I have a problem I am having a hard time coming up with an approach for. I am attempting to identify quantities, measurements, and base ingredients out of listed ingredient strings in a recipe. This is a pretty simple NER task and Spacy does quite well with it. The problem is examples like this, where there are multiple quantities and ingredients with unrelated text in-between(“and” in this case):
"1 red and 2 green bell pepper cut into 1/2" pieces"
How do I connect “red” and “green” to bell pepper? Likewise, ensuring the quantities are with the proper entity. So end result, would be:
Ingredient: red bell pepper
Ingredient: green bell pepper
You can see they both share “bell pepper”, but it is referring to two different things. I am still quite new to Spacy and machine learning in general, so I apologize if this is a pretty basic thing. Thanks in advance!
Glad to hear Prodigy is going well for you!
I think your question actually touches on a pretty common issue around using NER for different use-cases.
A particular feature of names is that they're mostly atomic. They do still have some internal structure (e.g.
"University of Kansas"), but mostly you can treat them as a flat span. Importantly, they don't combine freely with the rest of the grammar. Even if you have two entities "University of Kansas" and "Constitution of Kansas", you can't generally say something like "University and Constitution of Kansas". Or at least, that wouldn't be the name of anything.
Sometimes names do behave a bit less atomically. For instance, sometimes you'll find mentions like Microsoft Xbox and Xbox 360, and it'll be unclear how to annotate them. But this type of mention is pretty rare.
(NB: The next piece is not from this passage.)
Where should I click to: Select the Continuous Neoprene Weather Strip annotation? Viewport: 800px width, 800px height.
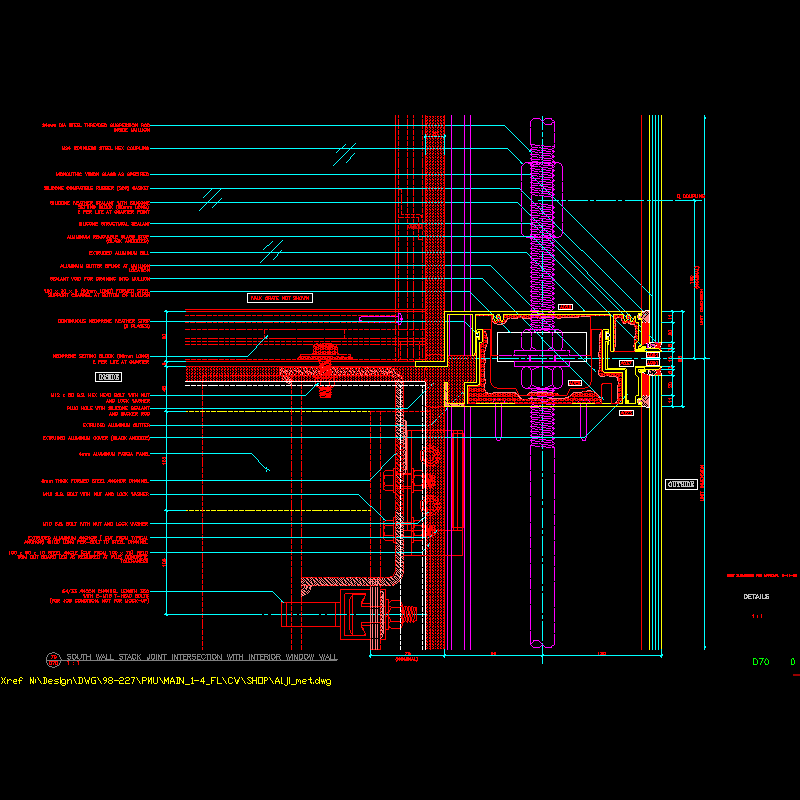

The problem you're having is that "red bell pepper" is an ordinary noun phrase, not a name. And that means it doesn't behave atomically. The syntax allows the structure to be split apart and combined with other elements in many ways, such as "red and green bell peppers", or "bell peppers that are red", or "reddish green bell peppers", or "red peppers (ideally poblano, but bell will do too)".
It's up to you to decide how important these edge-cases are, and how you want to deal with them. The dependency parser provides a tree representation of the sentence, which gives you a more accurate model of how the words are related. You could work with the tree shape instead of the word sequence to deal with these coordination constructions.
Alternatively, you might decide that it's worth giving up on some of these cases. Sure, NER might not fit the phenomena you're trying to capture properly, but the difference might not be important. You might just have to accept that there's no way to annotate "red and green bell peppers" under the approximation you're making.